_Items_

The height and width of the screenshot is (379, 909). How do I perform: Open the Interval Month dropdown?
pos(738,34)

...

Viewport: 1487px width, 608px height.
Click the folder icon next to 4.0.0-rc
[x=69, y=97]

_What you have to do_
In the records, starting with the line that contains "The height and" and going on through the line that contains "pos(738,34)", rewrite those lines with "dropdown" changed to "menu" and everything else left as it is.

_Result for this task_
The height and width of the screenshot is (379, 909). How do I perform: Open the Interval Month menu?
pos(738,34)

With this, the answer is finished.